Gli incubi di Mel Gibson diventano film, ma con il Vangelo c’entrano poco
Un horror molto pretenzioso, questo terzo film da regista di Mel Gibson; una pellicola che condensa tante espressioni in due ore e poco più come un Bignami farebbe di un libro di storia. Poche parole, per giunta in latino e aramaico (quasi a voler dare un afflato di secolarità a un orrore che non ne ha nemmeno l’odore), e poche immagini rallentate, che fatte scorrere a velocità normale avrebbero prodotto un film di un’ora. Qualcuno dovrebbe spiegare al regista/sceneggiatore/produttore di questo film che Maria di Magdala non aveva commesso adulterio, e che la pronuncia del latino parlato dai Romani del tempo non era quella che la Gerini si vanta di aver studiato al liceo. Uno spot dunque (il linguaggio e la tecnica sono quelli) per la Chiesa Cattolica, o peggio, di reclutamento per nostalgici di quel cattolicesimo integralista che tanti danni ha fatto nella storia dell’umanità. Se Mel e Hutton Gibson rinnegano i dettami del Concilio Vaticano II e ce l’hanno a morte con gli Ebrei, problemi loro. Non è la comunità ebraica a doversi sentire in colpa per la morte di Gesù di Nazareth, semmai è quella cattolica, con i propri mortali silenzi/assenzi, a dover chiedere ogni giorno perdono, anche per la non presa distanza da questa pellicola.
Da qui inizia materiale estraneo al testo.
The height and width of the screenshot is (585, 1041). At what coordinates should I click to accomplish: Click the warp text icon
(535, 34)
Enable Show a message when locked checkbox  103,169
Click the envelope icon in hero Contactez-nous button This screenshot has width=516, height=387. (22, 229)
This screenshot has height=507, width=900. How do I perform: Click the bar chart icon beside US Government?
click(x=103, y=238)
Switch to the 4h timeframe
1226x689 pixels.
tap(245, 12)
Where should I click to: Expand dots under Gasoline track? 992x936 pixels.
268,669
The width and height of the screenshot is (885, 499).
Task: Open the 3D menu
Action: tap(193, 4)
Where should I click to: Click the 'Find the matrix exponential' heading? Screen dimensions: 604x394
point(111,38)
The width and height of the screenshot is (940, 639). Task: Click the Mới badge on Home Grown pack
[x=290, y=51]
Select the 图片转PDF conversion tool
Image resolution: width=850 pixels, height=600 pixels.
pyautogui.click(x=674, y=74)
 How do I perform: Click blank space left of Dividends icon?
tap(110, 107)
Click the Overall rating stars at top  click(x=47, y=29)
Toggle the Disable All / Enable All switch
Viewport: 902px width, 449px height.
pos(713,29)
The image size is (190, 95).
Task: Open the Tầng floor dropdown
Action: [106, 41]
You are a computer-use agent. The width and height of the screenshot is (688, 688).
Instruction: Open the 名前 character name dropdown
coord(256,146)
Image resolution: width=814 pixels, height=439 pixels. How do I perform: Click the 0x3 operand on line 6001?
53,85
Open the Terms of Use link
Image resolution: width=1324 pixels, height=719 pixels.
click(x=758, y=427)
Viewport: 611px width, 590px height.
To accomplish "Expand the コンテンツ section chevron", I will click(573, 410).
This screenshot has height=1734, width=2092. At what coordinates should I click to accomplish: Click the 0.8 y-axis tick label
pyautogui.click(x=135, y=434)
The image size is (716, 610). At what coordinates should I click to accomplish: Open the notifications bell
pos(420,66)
La Passione di Cristo è stato distribuito senza limitazioni, dando modo anche ai bambini di venire a contatto con una visione malata e pericolosamente parziale della vita di Gesù. Provo personalmente pena per gli incubi che devono aver attorniato le notti di Gibson da tredici anni a questa parte, e che sono poi diventati il suo film, ma molti di noi cresciuti in un ambiente cattolico, hanno da tempo superato quel “senso di colpa” che ci viene gentilmente donato alla nascita subito dopo il taglio del cordone ombelicale. Le poche ricerche stilistiche e licenze poetiche che il regista si è conquistato pagando la non irrisoria cifra di venticinque milioni di dollari (vedi la lacrima che cade dal cielo o alcune interessanti prospettive di ripresa), non permettono di apprezzare un’opera che è in conclusione un pastrocchio di luoghi comuni e di immagini prese in prestito da artisti come Caravaggio, Michelangelo, Bosch, Pasolini, Rossellini e altri, che lui reinterpreta in modo turistico e totalmente superficiale.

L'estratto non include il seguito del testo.